National losses could grow to $29.8 billion through the first half of the year, the association recently said.
Senior living providers — which were allocated less than 1% of provider relief funding in last year’s Coronavirus Aid, Relief, and Economic Security (CARES) Act — have incurred about $22.5 billion in financial losses due to the COVID-19 pandemic, with those losses expected to grow through June, Argentum estimated.
“During the pandemic, the communities providing assisted living went above and beyond to protect their seniors and caregivers and ensure they had access to the PPE, staffing, care and services needed to keep people safe,” Argentum President and CEO James Balda said in a statement. “Now, without federal intervention, many communities could be at risk of closing due to the steep and uncompensated costs stemming from the pandemic.”
Many of the 15 largest states for senior living will incur hundreds of millions of dollars to billions of dollars in uncompensated pandemic losses, according to the association. Argentum said it based the COVID-19 financial impact data on a representative national sample.
Seven states — with Florida leading the pack at $2.4 billion in reported losses — have losses in the billions, according to the calculations. Argentum said that Florida received $49 million in relief funding, an amount equal to 2% of its losses. The COVID-19 effect on senior living providers in the Sunshine State averaged $16,381 per resident, the association said. Argentum also reported that 1,750 of the state’s 3,131 senior living communities are operating at a loss.
Pennsylvania, which came in second on the list, with reported pandemic losses topping $2.1 billion, similarly received relief funding amounting to only 2% ($43 million) of its losses, averaging a similar $16,381 COVID-19 impact per resident, Argentum said. Of the state’s 1,195 senior living communities, 670 report operating at a loss, according to the association.

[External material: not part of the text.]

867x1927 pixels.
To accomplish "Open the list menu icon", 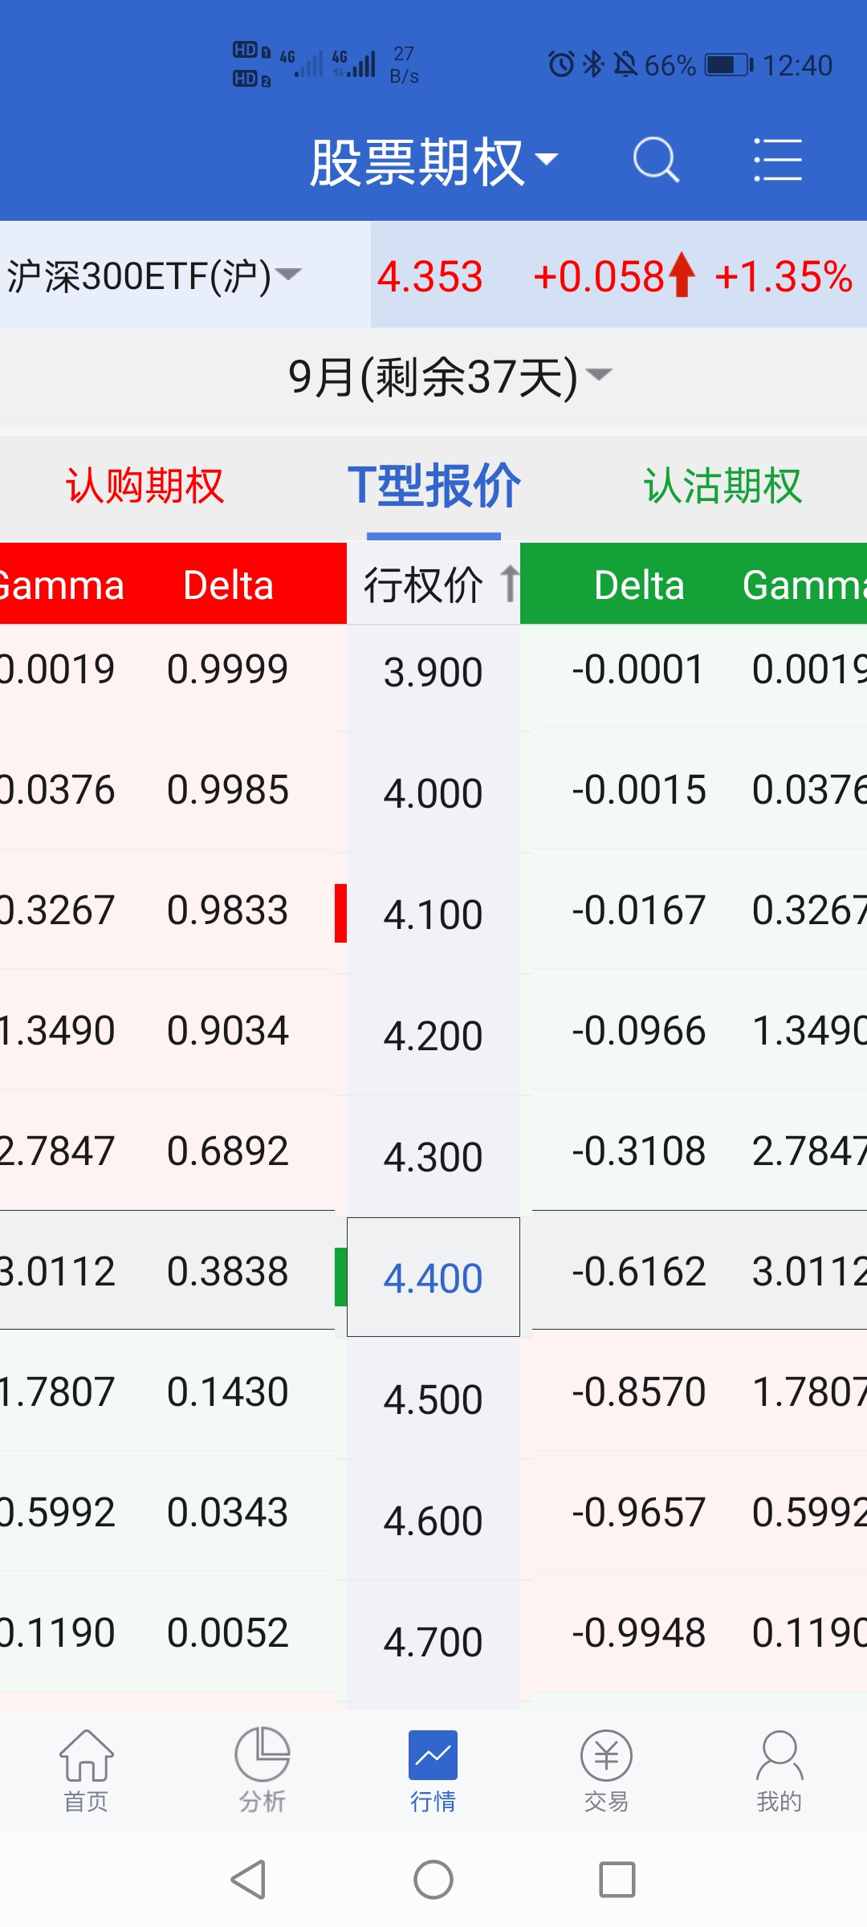I will pyautogui.click(x=777, y=160).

Rounding out the list of states on the list reporting billions in pandemic losses are California ($2 billion), Ohio ($1.76 billion), Texas ($1.7 billion), Minnesota ($1.38 billion) and New York ($1.19 billion).

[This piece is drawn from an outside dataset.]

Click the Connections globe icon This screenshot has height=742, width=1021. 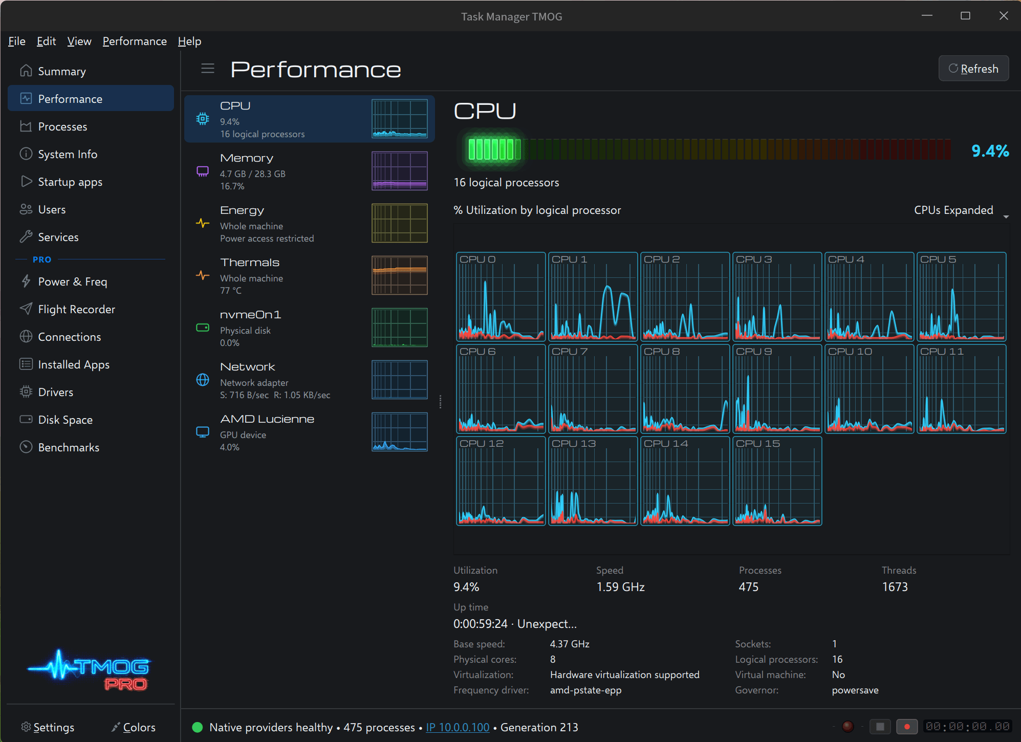tap(26, 337)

Remaining states rounding out the top 15 that reported millions of dollars in losses are Wisconsin ($933 million), Washington ($884 million), Illinois ($832 million), North Carolina ($771 million), Georgia ($766 million), Arizona ($739 million), Michigan ($734 million) and Oregon ($648 million).

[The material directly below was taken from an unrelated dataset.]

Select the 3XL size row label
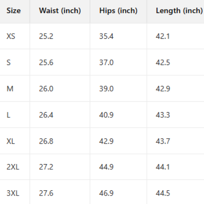 (x=13, y=193)
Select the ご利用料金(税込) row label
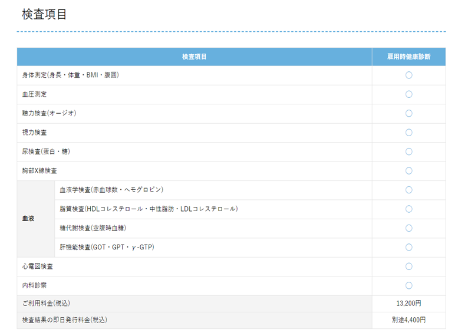Screen dimensions: 468x336 tap(46, 303)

Argentum is asking leaders on Capitol Hill to share additional relief from the unallocated $24 billion in the Provider Relief Fund with senior living communities. The association also is working to address immediate COVID-19-related challenges and plan for future long-term care needs through its SENIOR (Safeguarding Elderly Needs for Infrastructure and Occupational Resources) Act proposal.
Argentum also is looking for a piece of the latest $350 billion Coronavirus State and Local Fiscal Recovery Funds announced by the Treasury Department.